Psychiatr News January 20, 2006
Volume 41, Number 2, page 14
© 2006 American Psychiatric Association
Late-Life Depression Improves With Care-Manager Program
Rich Daly
The team approach to mental health care appears to be particularly
effective for elderly depression sufferers, and the positive effects on their
overall health last at least a year after treatment ends.
A collaborative care management program for late-life depression produces
long-term health care improvement at a steadily declining price, according to
a study of the Improving Mood Promoting Access to Collaborative Treatment
(IMPACT) approach.
The study, published in the December 2005 Archives of General
Psychiatry, assessed over two years the costs and benefits of the IMPACT
approach on 1,801 patients over 60 years old with major depression and/or
dysthymic disorder.
The IMPACT one-year intervention featured either a nurse or psychologist
care manager working in each participant's primary care clinic to support the
patient's regular primary care physician. The care manager helped the primary
care physician follow the patient's medication adherence, symptoms, and
progress or lack thereof. Decisions about medication and therapy followed the
experimental protocol.
The study's lead author, Wayne Katon, M.D., said it differs from many
previous depression care cost-effectiveness studies, which followed patients
for only one year. This research found most of the health care costs for this
type of care occur in the first year, while the benefits of reduced overall
health care costs continue into the second year. Katon is a professor in the
Department of Psychiatry and Behavioral Sciences at the University of
Washington School of Medicine.
"What this study shows is that you continue to accrue benefits in the
second year, so health care organizations investing in this may see some
increased costs in the first year, but those are largely made up for in the
cost savings in the second year," Katon said.
The study found that total mental health care costs per patient were about
$921 higher for IMPACT participants over the two years; however, other
medication costs dropped $126 on average, and other outpatient costs were cut
by $501. It also found average per-patient outpatient costs were $383 higher
in the first year, but became an $88 cost savings in the second year, when
intervention services ceased. When all medication costs were excluded, there
was a net cost of $180 associated with intervention in the first year and a
net cost savings of $175 in the second year.
The benefit of the services seemed to hold throughout the study period,
despite treatment ending at one year. The study found a mean of 52
depression-free days attributed to the intervention in the first year, while
the mean number of depression-free days in the second year rose to 54
days.
Katon said the findings indicate that the benefit in reduced depression
symptoms continues into the third year and perhaps beyond, with the medical
care costs savings also continuing.
"Researchers are planning studies to confirm that," he noted.

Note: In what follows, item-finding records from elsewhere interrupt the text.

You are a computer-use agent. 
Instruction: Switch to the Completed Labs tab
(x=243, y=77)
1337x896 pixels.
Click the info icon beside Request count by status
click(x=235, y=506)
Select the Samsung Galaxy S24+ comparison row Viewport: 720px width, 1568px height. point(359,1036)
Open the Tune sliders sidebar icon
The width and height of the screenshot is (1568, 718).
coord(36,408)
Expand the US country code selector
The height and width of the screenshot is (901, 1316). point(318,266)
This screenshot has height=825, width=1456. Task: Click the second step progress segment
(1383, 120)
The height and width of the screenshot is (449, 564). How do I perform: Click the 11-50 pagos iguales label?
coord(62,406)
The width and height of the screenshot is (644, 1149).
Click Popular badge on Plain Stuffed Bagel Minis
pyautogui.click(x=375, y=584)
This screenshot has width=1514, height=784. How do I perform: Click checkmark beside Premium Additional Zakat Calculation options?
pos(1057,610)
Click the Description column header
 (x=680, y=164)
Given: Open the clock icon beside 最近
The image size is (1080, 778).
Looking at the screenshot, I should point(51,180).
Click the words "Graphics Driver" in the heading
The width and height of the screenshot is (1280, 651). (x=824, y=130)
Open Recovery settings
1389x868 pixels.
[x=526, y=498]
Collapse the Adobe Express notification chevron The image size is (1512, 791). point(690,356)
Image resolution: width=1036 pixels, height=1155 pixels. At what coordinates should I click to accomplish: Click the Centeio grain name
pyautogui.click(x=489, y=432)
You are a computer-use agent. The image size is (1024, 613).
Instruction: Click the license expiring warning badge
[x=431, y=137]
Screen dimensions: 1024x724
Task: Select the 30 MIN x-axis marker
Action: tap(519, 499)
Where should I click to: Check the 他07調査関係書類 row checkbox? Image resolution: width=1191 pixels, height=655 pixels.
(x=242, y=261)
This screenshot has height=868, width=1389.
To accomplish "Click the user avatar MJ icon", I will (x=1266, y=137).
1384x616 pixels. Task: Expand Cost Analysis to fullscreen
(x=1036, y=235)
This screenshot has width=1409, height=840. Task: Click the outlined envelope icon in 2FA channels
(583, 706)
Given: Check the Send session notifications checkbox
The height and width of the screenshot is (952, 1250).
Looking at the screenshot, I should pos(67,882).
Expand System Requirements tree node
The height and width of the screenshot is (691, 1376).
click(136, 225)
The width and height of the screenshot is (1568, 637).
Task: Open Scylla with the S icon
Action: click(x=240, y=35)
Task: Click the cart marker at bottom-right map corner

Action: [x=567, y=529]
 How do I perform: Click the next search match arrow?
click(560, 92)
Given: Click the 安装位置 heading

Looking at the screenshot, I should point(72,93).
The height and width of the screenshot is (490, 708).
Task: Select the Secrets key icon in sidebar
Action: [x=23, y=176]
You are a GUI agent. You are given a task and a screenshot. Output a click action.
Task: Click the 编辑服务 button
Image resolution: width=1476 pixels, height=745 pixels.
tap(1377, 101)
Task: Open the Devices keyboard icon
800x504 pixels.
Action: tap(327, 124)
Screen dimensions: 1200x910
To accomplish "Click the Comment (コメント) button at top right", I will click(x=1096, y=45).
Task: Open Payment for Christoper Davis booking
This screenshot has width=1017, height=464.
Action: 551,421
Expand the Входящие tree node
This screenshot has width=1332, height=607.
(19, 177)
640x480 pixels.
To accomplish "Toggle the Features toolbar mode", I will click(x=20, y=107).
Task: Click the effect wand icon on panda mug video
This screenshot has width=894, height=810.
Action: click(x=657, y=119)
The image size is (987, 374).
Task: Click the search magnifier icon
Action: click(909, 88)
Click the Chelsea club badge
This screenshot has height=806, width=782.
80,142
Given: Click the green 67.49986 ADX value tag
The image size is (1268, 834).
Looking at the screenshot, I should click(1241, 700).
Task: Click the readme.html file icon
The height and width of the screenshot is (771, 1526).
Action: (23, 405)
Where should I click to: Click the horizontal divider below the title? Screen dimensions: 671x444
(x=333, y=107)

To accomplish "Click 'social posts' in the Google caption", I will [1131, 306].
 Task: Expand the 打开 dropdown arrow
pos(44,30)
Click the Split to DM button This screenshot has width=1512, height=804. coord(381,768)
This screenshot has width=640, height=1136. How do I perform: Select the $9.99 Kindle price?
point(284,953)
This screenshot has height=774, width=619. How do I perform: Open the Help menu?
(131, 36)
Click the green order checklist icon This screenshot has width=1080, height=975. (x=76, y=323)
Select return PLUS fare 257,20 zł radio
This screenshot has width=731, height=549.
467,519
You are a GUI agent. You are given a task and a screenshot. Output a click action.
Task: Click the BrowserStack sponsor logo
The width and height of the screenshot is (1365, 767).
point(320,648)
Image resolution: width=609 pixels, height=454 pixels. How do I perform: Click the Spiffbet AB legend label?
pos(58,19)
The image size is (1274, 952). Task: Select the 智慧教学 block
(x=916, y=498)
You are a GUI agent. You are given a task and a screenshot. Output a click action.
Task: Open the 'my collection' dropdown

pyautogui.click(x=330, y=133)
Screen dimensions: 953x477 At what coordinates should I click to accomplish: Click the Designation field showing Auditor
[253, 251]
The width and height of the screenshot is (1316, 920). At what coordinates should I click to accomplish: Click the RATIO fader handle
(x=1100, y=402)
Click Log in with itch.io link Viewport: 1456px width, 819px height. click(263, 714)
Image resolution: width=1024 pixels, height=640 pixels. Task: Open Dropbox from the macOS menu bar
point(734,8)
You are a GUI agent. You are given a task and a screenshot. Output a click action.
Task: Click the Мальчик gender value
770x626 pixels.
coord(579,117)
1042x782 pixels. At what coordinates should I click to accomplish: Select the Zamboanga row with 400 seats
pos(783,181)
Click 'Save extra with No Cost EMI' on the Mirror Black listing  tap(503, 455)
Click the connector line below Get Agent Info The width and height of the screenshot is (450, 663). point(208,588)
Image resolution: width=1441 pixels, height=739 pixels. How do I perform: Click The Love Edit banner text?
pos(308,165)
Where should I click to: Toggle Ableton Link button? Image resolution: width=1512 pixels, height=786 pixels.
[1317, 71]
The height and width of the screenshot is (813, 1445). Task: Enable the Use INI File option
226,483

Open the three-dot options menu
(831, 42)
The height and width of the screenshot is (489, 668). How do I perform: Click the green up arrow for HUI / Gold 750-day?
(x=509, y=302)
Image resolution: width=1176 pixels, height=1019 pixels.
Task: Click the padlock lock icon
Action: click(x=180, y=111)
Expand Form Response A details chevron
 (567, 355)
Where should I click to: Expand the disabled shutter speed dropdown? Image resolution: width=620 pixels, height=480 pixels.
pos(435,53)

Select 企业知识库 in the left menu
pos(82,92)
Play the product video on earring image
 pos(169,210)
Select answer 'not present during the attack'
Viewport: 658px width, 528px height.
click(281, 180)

"It takes some investment up front to develop these kinds of programs.
What is holding back the movement to provide chronic care are incentives for
the health care systems to try this approach."
Although the study followed a collaborative care model first described in
1995, it was modified to include some unique features, which Katon said
appeared to improve outcomes.
One change was that patients were given a choice to start treatment with
either psychotherapy or medication. Additionally, patients were allowed to
augment their medication with therapy if they were not improving, and they
could augment their therapy with medication if therapy alone did not appear to
improve their condition.
"Disease-management programs that provide a choice can treat a wider
group of patients because some patients have a strong feeling about what kind
of treatment they want to start with," Katon said.
Predispositions for or against medications or psychotherapy can affect
patient adherence to treatment, he said. So giving the patients choice can
improve their compliance. The additional step is especially important in
patients over age 60, Katon said, because research has found they are much
more reluctant to seek mental health services than are younger patients.
The researchers hope their study will change the current system in which
only 10 percent of elderly patients with depression are ever seen by a
psychiatrist or mental health professional. So for most elderly who have
depression, a primary care physician is the source of care.
Many elderly are reticent to go for specialized mental health care because
of stigma, ambulation problems, or priority assignment to other medical
conditions.
"The only place that we can improve care would be in the primary care
system for these patients," Katon said.
Previous studies have tried to improve mental health screening in primary
care settings and then refer elderly patients to specialized care. However,
those studies have found that 50 percent of elderly patients who are referred
to mental health professionals never make an appointment, and half of those
who do make an appointment go only once or twice, he said. Studies that ask
patients where they would like to get their mental health care overwhelmingly
report it to be in primary care settings.